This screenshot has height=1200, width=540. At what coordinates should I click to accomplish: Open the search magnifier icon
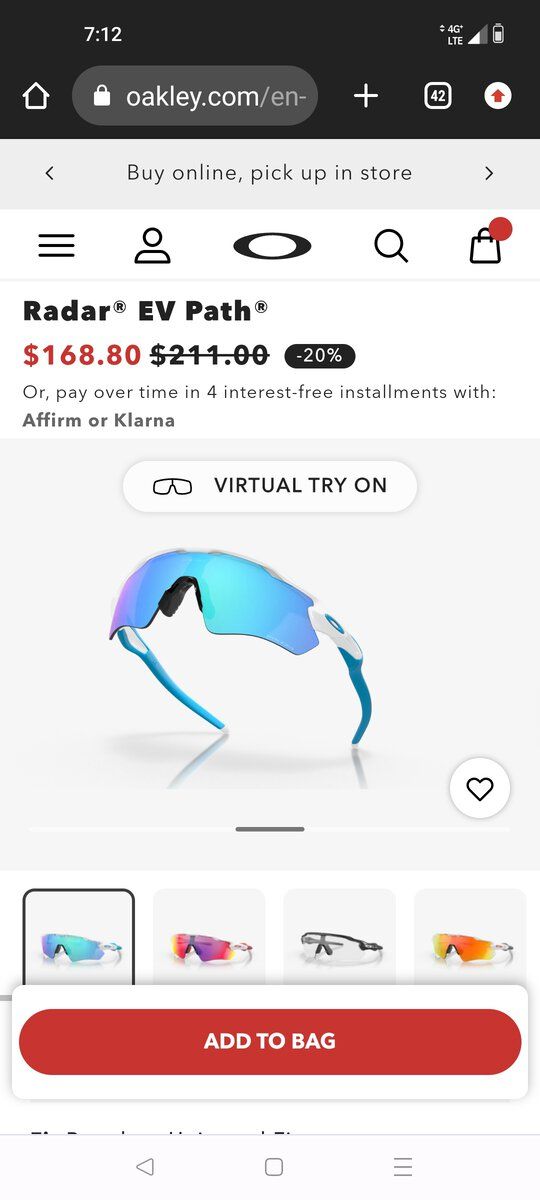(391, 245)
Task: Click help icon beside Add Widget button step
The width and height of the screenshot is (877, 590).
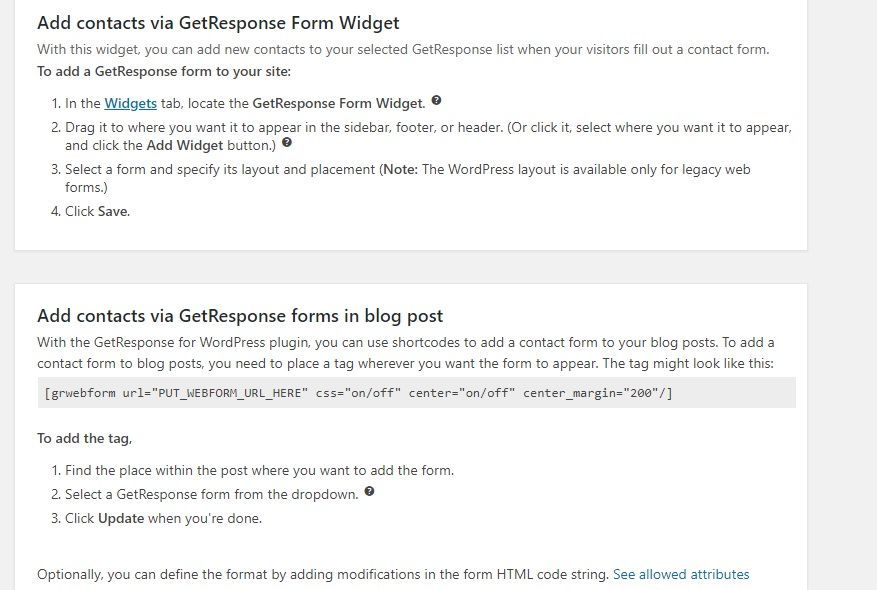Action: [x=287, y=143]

* * * * *

> YOUR INSTRUCTIONS: Please retype only the lines from the line that holds "The width and" through the end of the records, exactly as they stand, and drop every picture.

> RESULT BELOW:
The width and height of the screenshot is (877, 590).
Action: [x=287, y=143]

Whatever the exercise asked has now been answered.